Shebam : Comment travaillez-vous ? Y a-t-il une répartition des tâches en mode charge mentale ? Comment gère-t-on cela, surtout quand on est frères ?
Gilles : Pour cet album, le processus s’est fait à distance, avec d’abord une démo de Domi, souvent assez avancée, à base de synthés, avec le plus souvent une proposition couplet/refrain/voix. Ensuite, il y a une phase où ça fuse un peu de partout, on essaye, on triture, on ajoute, on retranche. Le travail de mélodie autour des voix principales, notamment les adaptations des accords aux ajouts vocaux, fait que nous aboutissons à quelque chose de plus avancé, voire définitif. À quelques exceptions près, j’ai écrit les textes des morceaux, souvent assez spontanément. Pour résumer : d’arrangement en arrangement, on aboutit au morceau final. Il n’y a pas de règle, puisque quelquefois le résultat final est proche de la démo, et d’autres fois, moins.

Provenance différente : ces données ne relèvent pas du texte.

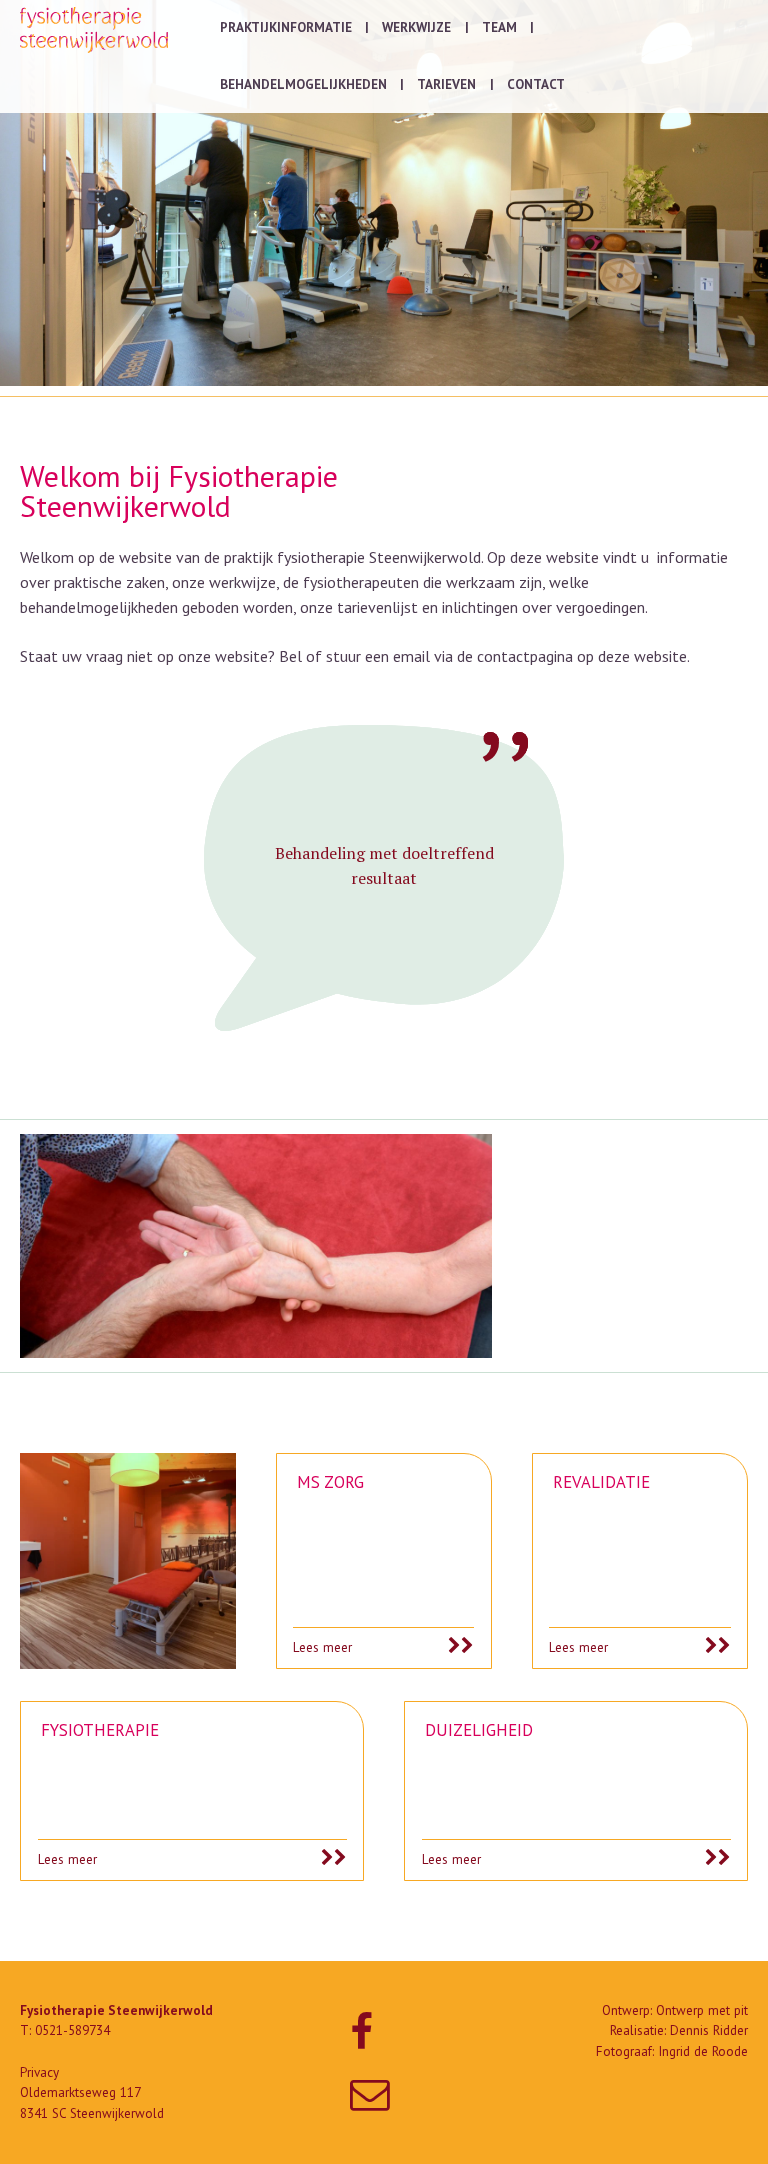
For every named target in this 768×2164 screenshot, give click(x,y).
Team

Shebam : Question ego trip : qui est l’aîné, qui est le leader ?
Dominique : Je suis l’aîné, donc, Gilles me doit le respect… mais c’est tout. Le leader, c’est nous !

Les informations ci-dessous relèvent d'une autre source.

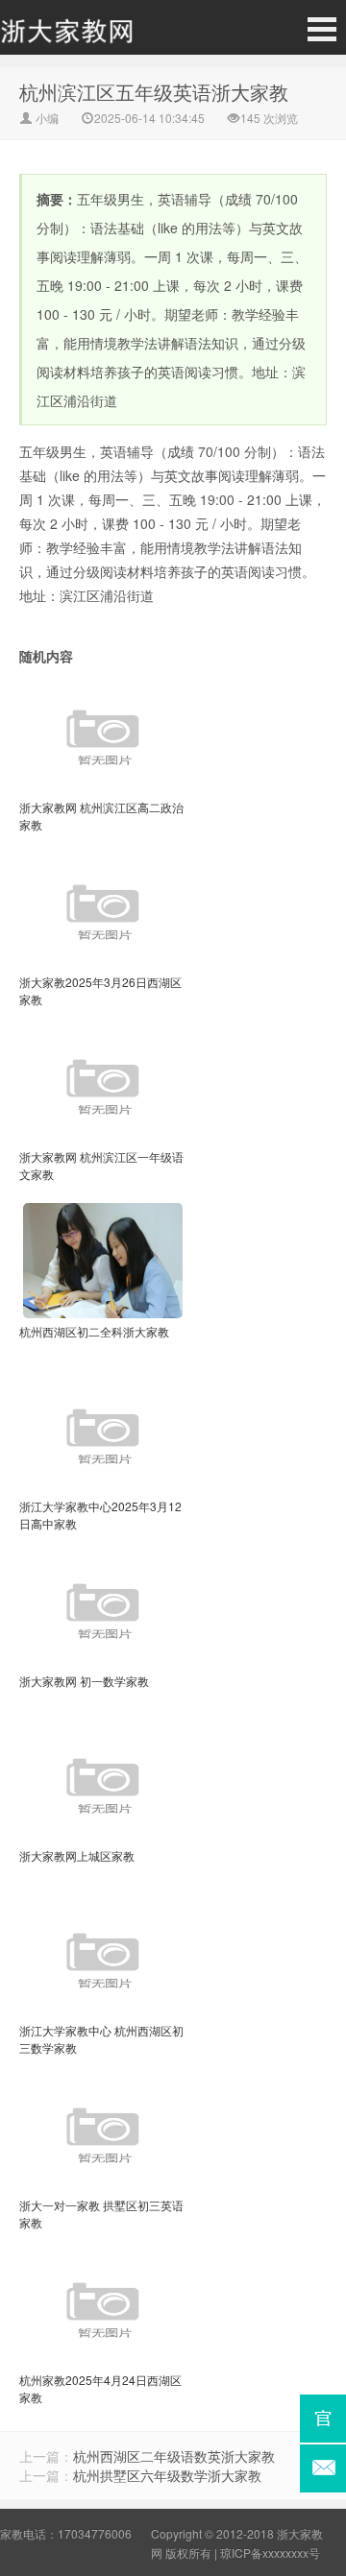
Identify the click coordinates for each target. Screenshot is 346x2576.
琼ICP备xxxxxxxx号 (270, 2552)
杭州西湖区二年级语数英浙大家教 (174, 2456)
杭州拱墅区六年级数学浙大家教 (167, 2475)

Gilles : Pas mieux ! Un “two-headed monster” version pop wave. On aurait dû s’appeler “The Fab Two”.
Shebam : Compte tenu de la tracklist et de la courte durée du disque, on imagine qu’il aura une suite. Je me trompe ?
Dominique : On espère bien et c’est prévu. En fait, comme première étape, on s’est lancé le défi de sortir chaque mois une chanson, depuis février, sur un réseau « social » bien connu. Et on a tenu le challenge. Puis, par rapport à la durée, on souhaitait sortir un vinyle, et comme vous le savez, plus c’est court, plus le son peut avoir un meilleur rendu… donc…
Shebam : Gilles, tu as un engagement politique en tant que citoyen totalement assumé, et qui force le respect. Je ne sais pas pour Dominique mais on vous imagine tous les deux entiers, sincères, sans concession. Cette expression citoyenne pourrait-elle un jour se traduire en chansons ?
Dominique : Elle s’exprime déjà notamment dans Velvet Revolution. Mais effectivement, il se pourrait bien que le thème du prochain se dégage déjà de ce que qu’on est train d’enregistrer. La question est de trouver chaque fois des angles intéressants, pas forcément frontaux.
Gilles : C’est vrai. Et paradoxalement, je trouve qu’il y a très peu de chansons engagées réussies. Pas facile de ne pas pontifier, d’être lourd. On s’en est bien sortis je trouve pour Velvet Revolution. À suivre donc.
Shebam : Gilles, Dominique, quelle île déserte emporteriez-vous chacun dans un disque ? J’exige deux réponses, ou j’appelle Castaner. Je déconne, il est à l’heure actuelle au Noto en train de danser sur She Moves On The Dancefloor en rêvant à Brigitte Macron !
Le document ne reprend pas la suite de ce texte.